- Exercise data -
Start of Block
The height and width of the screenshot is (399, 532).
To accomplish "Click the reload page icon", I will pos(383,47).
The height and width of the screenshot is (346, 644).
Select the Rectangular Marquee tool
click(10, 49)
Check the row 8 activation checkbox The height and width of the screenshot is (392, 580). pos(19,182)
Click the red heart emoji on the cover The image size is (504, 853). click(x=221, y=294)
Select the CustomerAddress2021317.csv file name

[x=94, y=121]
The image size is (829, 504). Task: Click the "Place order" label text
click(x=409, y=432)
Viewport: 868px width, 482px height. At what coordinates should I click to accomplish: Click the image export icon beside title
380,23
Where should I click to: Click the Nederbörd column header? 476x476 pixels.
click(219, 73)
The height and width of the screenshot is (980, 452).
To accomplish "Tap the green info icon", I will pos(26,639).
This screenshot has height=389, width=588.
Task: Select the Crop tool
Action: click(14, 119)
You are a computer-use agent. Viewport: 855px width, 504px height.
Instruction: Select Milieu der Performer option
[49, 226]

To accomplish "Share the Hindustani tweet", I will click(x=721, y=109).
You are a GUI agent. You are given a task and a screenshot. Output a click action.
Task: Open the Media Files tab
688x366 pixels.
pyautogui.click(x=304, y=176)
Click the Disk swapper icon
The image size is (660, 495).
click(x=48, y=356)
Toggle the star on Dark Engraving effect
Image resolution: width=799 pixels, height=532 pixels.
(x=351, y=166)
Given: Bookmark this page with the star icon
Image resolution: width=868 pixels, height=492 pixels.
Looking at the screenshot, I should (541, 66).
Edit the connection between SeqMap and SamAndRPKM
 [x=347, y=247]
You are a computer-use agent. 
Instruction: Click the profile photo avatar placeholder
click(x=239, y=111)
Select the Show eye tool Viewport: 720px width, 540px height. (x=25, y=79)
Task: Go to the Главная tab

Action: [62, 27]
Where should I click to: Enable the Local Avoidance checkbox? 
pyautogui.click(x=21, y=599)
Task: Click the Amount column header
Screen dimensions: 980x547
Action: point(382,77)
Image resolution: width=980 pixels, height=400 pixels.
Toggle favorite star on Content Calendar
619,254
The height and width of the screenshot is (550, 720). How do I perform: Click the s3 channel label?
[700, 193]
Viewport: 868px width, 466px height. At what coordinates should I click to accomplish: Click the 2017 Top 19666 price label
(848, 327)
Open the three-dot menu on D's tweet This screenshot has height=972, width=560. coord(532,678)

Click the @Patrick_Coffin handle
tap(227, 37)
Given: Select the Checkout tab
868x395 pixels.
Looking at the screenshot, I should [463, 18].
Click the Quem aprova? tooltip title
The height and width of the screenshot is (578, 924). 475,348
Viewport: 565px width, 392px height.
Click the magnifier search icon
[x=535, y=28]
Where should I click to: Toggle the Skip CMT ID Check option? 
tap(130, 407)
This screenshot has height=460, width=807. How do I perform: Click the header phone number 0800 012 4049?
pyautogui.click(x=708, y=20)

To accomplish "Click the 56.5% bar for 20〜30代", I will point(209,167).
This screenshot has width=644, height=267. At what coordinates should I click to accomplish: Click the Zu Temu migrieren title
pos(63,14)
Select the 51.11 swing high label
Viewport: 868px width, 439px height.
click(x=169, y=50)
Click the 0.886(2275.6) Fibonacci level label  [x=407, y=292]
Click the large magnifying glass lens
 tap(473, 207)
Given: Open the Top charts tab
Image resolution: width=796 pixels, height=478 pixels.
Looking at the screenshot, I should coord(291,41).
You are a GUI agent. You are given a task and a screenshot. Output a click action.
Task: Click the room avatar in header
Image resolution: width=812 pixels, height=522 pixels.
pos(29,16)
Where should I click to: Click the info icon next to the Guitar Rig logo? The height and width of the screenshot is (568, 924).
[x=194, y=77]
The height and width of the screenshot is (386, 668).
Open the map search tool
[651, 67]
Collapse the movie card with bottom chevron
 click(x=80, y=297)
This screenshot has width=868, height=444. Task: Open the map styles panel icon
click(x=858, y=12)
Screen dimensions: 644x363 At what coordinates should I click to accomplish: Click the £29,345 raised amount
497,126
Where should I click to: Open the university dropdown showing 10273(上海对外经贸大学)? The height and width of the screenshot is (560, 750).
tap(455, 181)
End of Block
- Directions -
The answer should be a single number: how many lines in the records contain "computer".

- Output for this task -
2